We have based a lot of posting on attachment theory and how it helps to explain what kind of connections we have in life. After reviewing secure, anxious and avoidant mindsets, we concluded that for the avoidant person, being emotionally unavailable is the shield that protects them from emotional pain such as betrayal, abandonment or any kind of insecurity.
So, it is not rare to find charming men who play the role of available possible mate, in active search of love, only to make-believe others (and thus cheat also themselves) about their normalcy. They are not normal, because they don't know how to be open and connect emotionally, but this is the last thing in the world they will recognize. To be able to play the part of the available and kind single man going around and looking for his soul mate, this person develops some strategies that are difficult to recognize at once.
Of course, this man has all the right to play the love game...if only he would be in it for learning how to love and connect. In this case, perhaps the new relationship helps him to heal the insecure attachment received in childhood...and move on to be a good companion. What I'm talking here is about his conscious decision to start a relationship, play the role, give signals of being in love, and at the last minute withdraw and quit.
Even when the proposal looks a bit exploitative, as in this "(I’m not looking for anything serious right now") declaration:
“Now the fact that we are emotionally unavailable doesn’t mean that we’re no longer desirous of a woman’s attention and affection.

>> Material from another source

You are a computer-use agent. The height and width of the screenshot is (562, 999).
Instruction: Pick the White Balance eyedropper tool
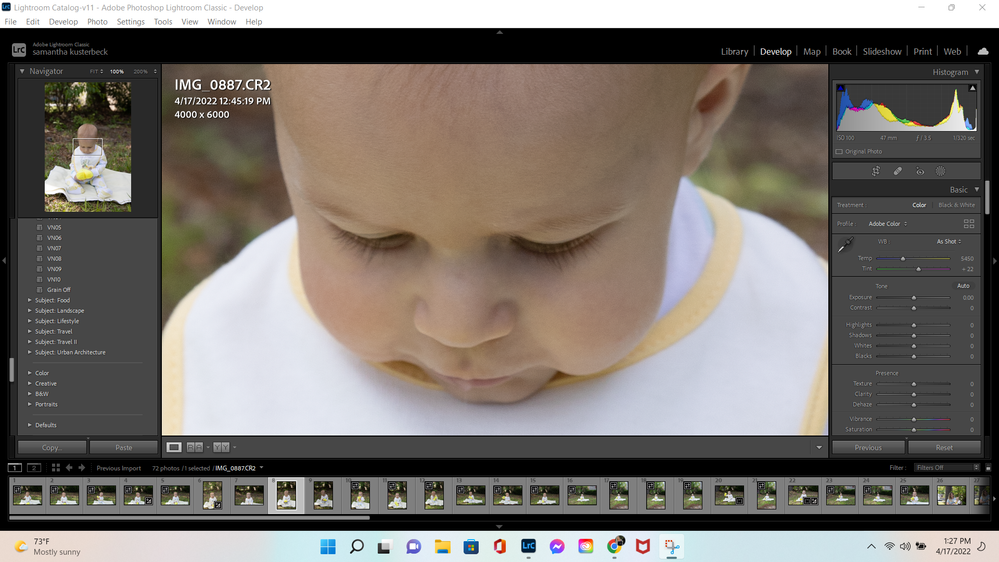846,245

It also doesn’t mean we’ve lost the ability to perceive attractiveness and beauty and it most definitely doesn’t mean we’re no longer interested in sex. We will want all of those things, and we’re still going to work toward getting all of those things.
But, they want all those normal aspects of a love relationship, without any deep commitment! Or feeling the need to reciprocate love! It leaves you in the uncomfortable dilemma of dropping him now (the more self-protective solution) or continue the relationship trying to give him so much love he can't resist and will fall in love with you. This is a recipe for disaster, because you ignore at your own peril the childhood attachment he carries around...that can't be changed from the outside, not matter how much you love him. If he is himself ignoring the causes of his behavior, he can easily fall into the receiver role, take whatever affection you can give to him, and feel no obligation whatsoever to care for your own emotional needs.

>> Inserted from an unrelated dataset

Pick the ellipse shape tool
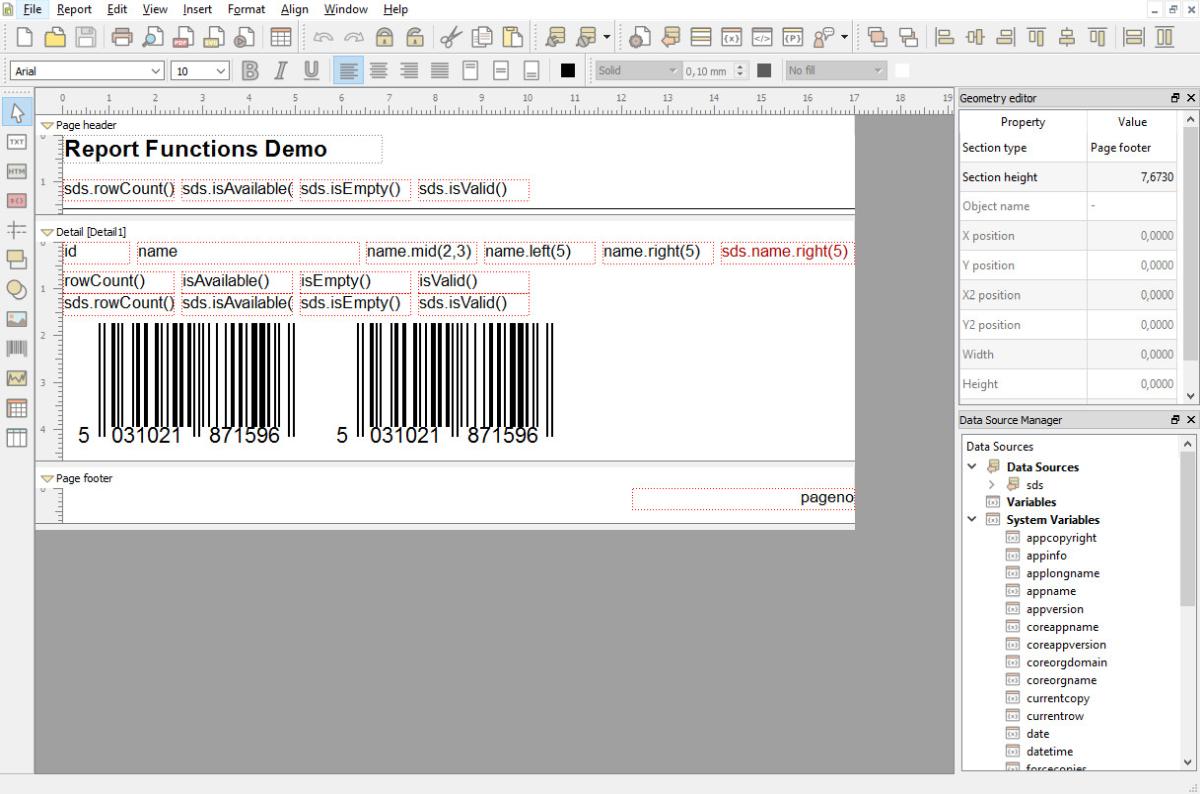 (x=17, y=289)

From here on, we follow Shannon Kaiser's excellent article: "20 Signs Your New Love Interest Is Emotionally Unavailable"
"Learning to recognize the red flags early is part of leading a balanced and healthy love life. If you really want to attract and bring real love into your life, make sure your new potential partner is, too.
Here are 20 signs new love interests might not be emotionally available or might not be into you.
1. When you feel like you have to work for their attention.
2. They don't make eye contact when they talk to you.
3. They avoid “getting to know you” conversations or don't ask questions about your life.
4. They ask the same questions over and over (because they didn't listen the first three times you told them).
5. They dodge or change the subject when you ask about them.
6. You seem to pay for everything.
7. They're overly defensive and don't take responsibility for their role in the situation.
8. When you’re left wondering, “Do they like me?” If a person likes you, he or she will find a way to let you know.
9. You haven't met their friends or family.
10. They seem secretive about telling others when you're together.
11. You get the sense you're being used (for money, sex, business ideas, etc.).
12. You have a hard time understanding them or knowing what their motives are.
13. They only want to communicate via text, Facebook, email or chat.
14. You feel confused, lonely or insecure after spending time with them.
15. They always talk about their ex. (No matter how they mention their past, if it’s in the present, it's likely they haven't moved on.)
16. They're noncommittal. (Plans are hard to pin down. If you ask them about the future, they may snap at you.)
17. They don't flirt with you or find ways to be close to you.
18. They seem to make a lot of empty promises.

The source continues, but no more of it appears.